On 27 November, our client, Mrs Maureen Phinn was involved in a workplace accident, which led her to seek compensation for her injuries.
At the time of the incident, Mrs Phinn was working for the Glasgow City Council as a pupil support assistant and bus escort within New Hills Secondary School, a school for children with special needs and learning difficulties. The incident happened when she was carrying out her bus escort duties. This role required her to supervise the pupils on the bus as they were taken to and from the school. Since the beginning of the new school term, a new pupil had been allocated to the bus that our client supervises. This pupil had documented behavioural issues that posed a risk to staff, but this was not made known to Mrs Phinn at the time.
The new pupil had already been picked up and was sat on the bus when another pupil, who was clearly very upset and agitated, entered the bus and started banging on the windows. This behaviour agitated the new pupil, who started banging his head on the window.
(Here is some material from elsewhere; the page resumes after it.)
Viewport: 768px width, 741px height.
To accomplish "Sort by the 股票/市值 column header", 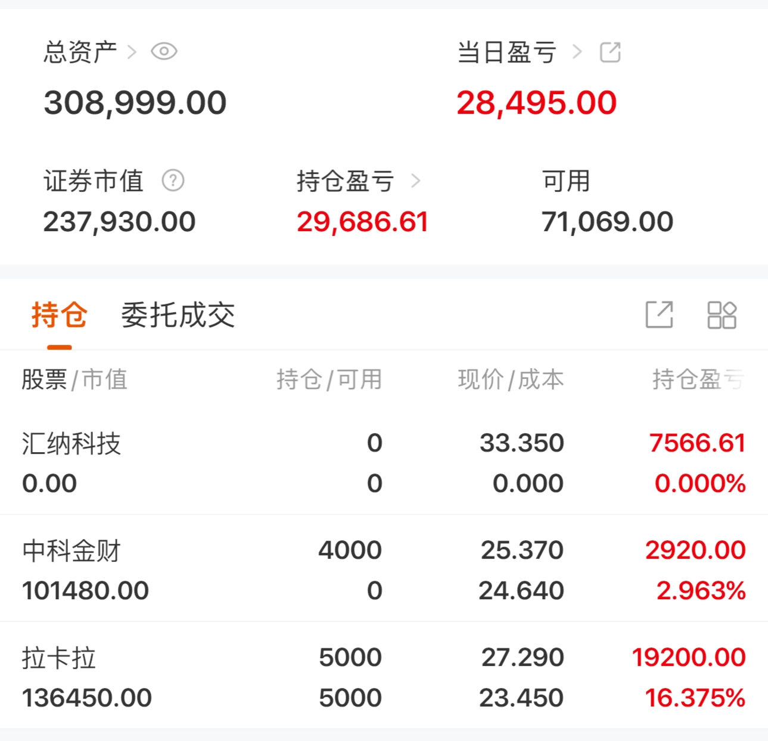I will point(74,379).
Noticing blood on his forehead, Mrs Phinn asked the bus driver to pull over so she could intervene.
Worried that he was going to seriously harm himself, Mrs Phinn approached the pupil to try to calm him down. However, when she did so, the pupil attempted to bite our client, causing her to jump abruptly away. The pupil then proceeded to stand and swing his rucksack around, striking our client on the neck and shoulder.
Our client went to see her GP the day following the incident, and she was given painkillers for the injury to her neck and shoulder. Our client was off work for one week but didn't sustain any loss of earnings during this time.
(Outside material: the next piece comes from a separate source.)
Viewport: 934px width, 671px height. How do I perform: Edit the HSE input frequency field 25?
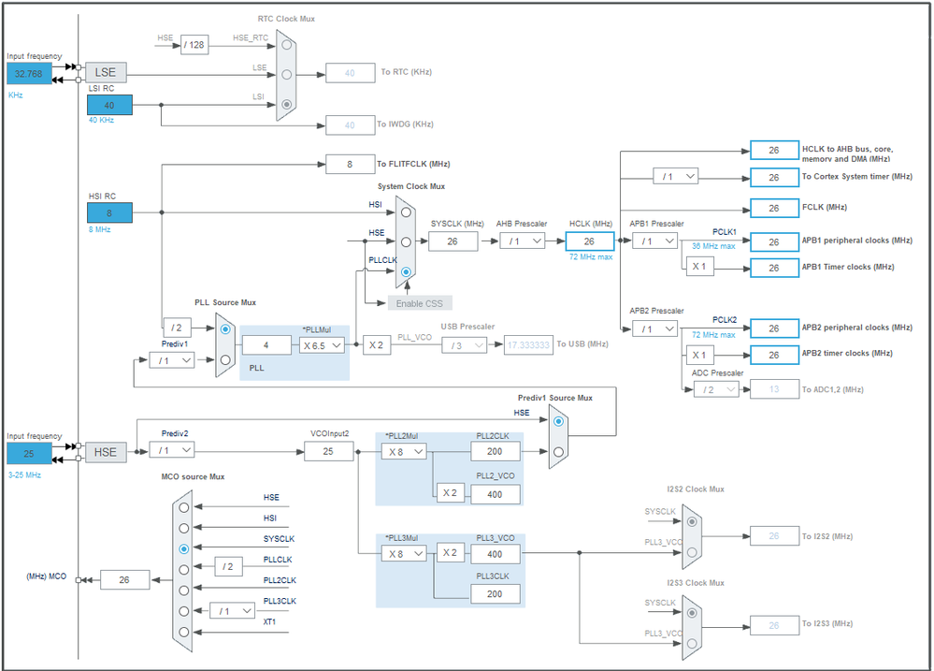29,453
When she returned to work, however, she still felt pain in her neck and shoulder. She visited the People Asset Management group, who recommended she undertake physiotherapy. In addition to her physical injuries, the incident also caused her a great deal of anxiety and stress.
Our client was off work for one week but didn't sustain any loss of earnings during this time. She also required help with the housework and shopping.
Mrs Phinn instructed Thompsons' work accident solicitors through her union, UNISON. We intimated a claim to the defender on the basis of common law with reference to Management of Health & Safety at Work Regulations 1999.
There was no excuse for Mrs Phinn's employer not to have been fully aware that the pupil's behaviour was problematic, as there was a long documented history of similar behaviour on buses.
What's more, Mrs Phinn was not provided with key information that could have prevented her injury. Usually, when a new pupil is transferred onto another bus, the bus escort should be provided with documentation informing them of any potential risks the pupil's behaviour could pose. No such documentation was given to Mrs Phinn prior to the incident, even though it did exist. Only after the incident did our client find out that there was a risk assessment warning of the pupil's reactions to loud noises and his tendency to strike his head. The same risk assessment also stated that staff should have been provided with bite sleeves and that they shouldn't try to stop him hitting his head because of the risk of being bitten.
Obviously, had Mrs Phinn been provided with this information, she would have handled the situation differently and lessened the risk of being bitten. By not providing Mrs Phinn with the appropriate risk assessment known, her employer was in violation of the Management of Health and Safety at Work Regulations 1999.
Despite all this, in August 2017 the case was settled without admission of liability, with the defender offering our client a compensation award in the sum of £5,000 for her neck and shoulder injuries.